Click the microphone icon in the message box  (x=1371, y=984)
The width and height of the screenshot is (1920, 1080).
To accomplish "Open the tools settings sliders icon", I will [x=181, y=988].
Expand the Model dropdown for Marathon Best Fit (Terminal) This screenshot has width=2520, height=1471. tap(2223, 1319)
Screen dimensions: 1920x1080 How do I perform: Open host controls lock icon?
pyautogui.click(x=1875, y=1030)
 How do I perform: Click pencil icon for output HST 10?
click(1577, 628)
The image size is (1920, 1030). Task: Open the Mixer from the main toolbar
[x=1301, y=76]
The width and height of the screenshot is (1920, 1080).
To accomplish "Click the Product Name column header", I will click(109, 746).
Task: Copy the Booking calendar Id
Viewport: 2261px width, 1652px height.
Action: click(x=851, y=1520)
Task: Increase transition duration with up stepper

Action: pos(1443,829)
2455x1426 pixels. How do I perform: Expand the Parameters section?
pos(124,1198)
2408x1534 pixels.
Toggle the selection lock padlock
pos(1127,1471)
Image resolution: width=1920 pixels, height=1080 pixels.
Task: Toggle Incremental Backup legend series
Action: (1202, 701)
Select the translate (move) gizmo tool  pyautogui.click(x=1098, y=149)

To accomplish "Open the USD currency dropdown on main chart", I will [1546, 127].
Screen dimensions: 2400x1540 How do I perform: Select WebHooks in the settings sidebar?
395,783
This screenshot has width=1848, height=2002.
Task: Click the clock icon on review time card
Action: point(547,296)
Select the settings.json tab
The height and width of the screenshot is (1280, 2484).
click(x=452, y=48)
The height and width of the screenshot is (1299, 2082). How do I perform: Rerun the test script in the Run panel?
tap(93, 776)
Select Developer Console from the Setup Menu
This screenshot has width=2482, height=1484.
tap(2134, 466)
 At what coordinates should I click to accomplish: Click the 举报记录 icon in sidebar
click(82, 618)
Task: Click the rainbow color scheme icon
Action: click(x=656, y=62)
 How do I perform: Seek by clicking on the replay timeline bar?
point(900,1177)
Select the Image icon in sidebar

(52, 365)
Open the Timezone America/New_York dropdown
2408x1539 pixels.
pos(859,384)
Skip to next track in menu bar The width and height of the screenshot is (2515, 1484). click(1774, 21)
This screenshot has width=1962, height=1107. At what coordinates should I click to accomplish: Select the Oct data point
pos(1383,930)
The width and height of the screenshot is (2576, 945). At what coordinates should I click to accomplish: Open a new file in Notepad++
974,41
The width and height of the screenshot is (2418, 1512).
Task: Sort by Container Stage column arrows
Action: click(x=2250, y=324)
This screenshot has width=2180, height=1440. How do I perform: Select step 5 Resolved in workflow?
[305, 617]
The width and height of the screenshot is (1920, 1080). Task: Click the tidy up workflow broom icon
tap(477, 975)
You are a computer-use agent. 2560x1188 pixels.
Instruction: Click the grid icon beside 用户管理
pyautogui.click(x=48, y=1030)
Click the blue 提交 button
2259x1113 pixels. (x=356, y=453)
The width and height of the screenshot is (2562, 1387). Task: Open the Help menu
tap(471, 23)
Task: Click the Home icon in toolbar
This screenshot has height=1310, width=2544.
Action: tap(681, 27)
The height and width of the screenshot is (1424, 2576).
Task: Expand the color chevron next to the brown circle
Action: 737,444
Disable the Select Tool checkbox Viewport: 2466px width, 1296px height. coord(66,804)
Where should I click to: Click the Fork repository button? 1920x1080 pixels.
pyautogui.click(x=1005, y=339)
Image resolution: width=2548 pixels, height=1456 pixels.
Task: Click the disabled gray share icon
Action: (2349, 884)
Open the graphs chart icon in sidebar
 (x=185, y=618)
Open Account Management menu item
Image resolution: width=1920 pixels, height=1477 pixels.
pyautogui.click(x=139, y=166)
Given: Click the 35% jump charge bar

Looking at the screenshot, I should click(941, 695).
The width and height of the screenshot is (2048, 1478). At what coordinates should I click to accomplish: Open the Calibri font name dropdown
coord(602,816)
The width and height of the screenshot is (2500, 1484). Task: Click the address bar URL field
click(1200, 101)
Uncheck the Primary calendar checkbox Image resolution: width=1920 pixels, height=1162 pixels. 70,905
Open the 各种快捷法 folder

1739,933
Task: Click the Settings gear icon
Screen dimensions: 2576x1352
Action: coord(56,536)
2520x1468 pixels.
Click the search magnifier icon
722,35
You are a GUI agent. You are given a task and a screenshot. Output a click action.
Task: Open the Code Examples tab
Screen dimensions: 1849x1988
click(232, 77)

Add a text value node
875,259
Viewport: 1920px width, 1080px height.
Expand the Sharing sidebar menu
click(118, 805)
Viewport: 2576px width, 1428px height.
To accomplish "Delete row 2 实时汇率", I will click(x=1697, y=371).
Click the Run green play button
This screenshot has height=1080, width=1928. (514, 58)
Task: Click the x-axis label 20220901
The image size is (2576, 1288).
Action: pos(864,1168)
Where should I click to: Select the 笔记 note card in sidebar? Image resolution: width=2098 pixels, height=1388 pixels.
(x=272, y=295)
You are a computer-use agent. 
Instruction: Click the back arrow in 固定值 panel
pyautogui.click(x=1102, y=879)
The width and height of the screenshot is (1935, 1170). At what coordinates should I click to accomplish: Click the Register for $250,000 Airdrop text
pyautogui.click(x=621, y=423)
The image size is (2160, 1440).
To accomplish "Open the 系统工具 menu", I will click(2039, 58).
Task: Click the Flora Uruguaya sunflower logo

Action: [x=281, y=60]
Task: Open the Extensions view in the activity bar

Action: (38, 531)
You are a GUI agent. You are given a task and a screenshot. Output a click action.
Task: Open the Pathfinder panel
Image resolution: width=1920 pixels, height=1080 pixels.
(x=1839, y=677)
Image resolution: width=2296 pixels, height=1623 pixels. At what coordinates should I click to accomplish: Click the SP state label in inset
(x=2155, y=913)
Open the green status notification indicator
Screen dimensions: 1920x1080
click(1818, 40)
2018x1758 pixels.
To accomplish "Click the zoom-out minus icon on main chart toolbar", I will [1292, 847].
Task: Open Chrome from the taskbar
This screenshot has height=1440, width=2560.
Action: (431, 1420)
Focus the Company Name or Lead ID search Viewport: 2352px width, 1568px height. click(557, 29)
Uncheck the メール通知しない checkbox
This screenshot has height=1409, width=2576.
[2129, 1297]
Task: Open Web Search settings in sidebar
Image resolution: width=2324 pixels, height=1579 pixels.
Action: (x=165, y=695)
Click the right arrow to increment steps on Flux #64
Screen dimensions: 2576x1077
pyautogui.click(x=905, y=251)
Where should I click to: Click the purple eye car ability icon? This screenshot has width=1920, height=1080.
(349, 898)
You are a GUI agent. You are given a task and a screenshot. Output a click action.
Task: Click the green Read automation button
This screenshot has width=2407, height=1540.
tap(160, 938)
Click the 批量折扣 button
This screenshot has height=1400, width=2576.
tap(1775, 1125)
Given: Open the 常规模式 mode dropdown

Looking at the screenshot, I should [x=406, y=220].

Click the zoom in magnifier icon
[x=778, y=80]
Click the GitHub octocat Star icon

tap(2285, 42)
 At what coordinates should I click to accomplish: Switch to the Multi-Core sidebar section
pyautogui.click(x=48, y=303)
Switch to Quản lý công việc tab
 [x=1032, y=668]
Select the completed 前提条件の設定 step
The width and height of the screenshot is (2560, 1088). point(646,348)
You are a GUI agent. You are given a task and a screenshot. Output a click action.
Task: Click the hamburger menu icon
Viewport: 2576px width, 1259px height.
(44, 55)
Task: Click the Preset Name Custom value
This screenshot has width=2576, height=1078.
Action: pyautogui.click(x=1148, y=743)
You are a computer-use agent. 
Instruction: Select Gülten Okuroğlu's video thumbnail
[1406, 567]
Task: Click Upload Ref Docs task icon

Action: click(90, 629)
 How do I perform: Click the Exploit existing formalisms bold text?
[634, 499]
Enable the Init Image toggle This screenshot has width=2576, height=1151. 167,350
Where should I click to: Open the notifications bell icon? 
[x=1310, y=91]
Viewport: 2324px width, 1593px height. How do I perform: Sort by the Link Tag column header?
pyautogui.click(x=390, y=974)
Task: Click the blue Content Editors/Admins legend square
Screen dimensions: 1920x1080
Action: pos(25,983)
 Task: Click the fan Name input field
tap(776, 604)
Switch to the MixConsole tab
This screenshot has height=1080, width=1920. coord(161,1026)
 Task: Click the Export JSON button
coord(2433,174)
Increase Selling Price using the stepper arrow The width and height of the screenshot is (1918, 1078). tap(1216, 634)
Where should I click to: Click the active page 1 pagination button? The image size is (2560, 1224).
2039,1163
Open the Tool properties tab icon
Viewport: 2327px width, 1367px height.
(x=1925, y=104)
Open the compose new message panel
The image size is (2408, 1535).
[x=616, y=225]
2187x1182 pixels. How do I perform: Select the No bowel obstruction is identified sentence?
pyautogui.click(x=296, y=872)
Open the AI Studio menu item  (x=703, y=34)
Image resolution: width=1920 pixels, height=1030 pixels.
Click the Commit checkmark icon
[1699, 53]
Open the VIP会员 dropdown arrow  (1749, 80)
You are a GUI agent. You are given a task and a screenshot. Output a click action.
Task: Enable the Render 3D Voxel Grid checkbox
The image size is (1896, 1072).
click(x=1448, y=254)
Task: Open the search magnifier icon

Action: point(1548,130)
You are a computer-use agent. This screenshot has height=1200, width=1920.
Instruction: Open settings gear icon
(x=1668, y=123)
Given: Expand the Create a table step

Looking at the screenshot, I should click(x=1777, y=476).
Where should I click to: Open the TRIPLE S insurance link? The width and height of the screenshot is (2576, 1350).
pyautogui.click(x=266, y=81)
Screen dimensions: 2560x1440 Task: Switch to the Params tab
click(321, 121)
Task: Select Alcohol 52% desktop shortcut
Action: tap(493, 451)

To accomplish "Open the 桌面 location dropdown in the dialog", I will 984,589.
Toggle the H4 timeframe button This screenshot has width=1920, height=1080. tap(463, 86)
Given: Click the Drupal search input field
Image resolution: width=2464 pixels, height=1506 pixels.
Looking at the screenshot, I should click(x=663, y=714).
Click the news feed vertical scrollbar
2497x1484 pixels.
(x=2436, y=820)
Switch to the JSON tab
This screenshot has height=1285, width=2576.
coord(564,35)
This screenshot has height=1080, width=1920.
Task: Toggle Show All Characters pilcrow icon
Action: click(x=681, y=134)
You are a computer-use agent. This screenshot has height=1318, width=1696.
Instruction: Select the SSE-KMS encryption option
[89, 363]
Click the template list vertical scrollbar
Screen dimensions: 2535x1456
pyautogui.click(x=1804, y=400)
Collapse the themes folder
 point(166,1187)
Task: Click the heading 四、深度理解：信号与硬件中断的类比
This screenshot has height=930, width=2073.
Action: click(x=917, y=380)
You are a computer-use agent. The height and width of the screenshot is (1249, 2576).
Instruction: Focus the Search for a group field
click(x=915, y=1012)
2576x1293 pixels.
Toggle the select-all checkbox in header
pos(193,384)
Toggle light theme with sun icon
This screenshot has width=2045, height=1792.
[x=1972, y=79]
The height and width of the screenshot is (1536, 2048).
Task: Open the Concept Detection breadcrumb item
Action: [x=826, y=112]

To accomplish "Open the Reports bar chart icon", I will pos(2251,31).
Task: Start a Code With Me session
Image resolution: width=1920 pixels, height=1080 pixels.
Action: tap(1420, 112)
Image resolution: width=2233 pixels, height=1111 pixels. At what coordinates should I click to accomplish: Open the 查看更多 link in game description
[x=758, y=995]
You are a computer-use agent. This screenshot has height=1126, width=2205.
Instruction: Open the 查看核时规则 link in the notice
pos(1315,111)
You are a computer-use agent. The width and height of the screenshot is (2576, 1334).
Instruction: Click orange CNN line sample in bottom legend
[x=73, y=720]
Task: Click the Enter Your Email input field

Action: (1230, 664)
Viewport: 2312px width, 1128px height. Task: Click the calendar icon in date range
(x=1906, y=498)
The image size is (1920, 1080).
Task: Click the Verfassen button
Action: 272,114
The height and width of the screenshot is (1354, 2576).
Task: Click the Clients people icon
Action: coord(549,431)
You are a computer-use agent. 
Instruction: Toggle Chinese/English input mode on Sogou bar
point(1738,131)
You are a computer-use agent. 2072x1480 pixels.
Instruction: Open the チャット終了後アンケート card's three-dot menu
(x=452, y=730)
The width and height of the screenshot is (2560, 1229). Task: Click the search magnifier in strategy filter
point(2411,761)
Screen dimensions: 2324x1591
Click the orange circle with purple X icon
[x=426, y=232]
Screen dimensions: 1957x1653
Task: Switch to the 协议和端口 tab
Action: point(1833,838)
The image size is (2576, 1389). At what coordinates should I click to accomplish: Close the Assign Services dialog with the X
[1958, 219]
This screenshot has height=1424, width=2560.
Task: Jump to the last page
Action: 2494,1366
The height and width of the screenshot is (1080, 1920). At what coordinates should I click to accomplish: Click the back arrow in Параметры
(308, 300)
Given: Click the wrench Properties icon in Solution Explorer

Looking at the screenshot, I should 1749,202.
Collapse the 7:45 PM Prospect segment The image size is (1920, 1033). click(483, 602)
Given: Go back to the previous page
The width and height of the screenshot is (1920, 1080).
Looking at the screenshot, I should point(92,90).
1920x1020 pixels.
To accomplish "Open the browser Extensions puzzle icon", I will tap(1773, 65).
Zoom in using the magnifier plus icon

| ACTIVITY |
Your answer should consist of the lines above that hold the word "message".

| RESPONSE TO THE TASK |
Click the microphone icon in the message box  (x=1371, y=984)
Open the compose new message panel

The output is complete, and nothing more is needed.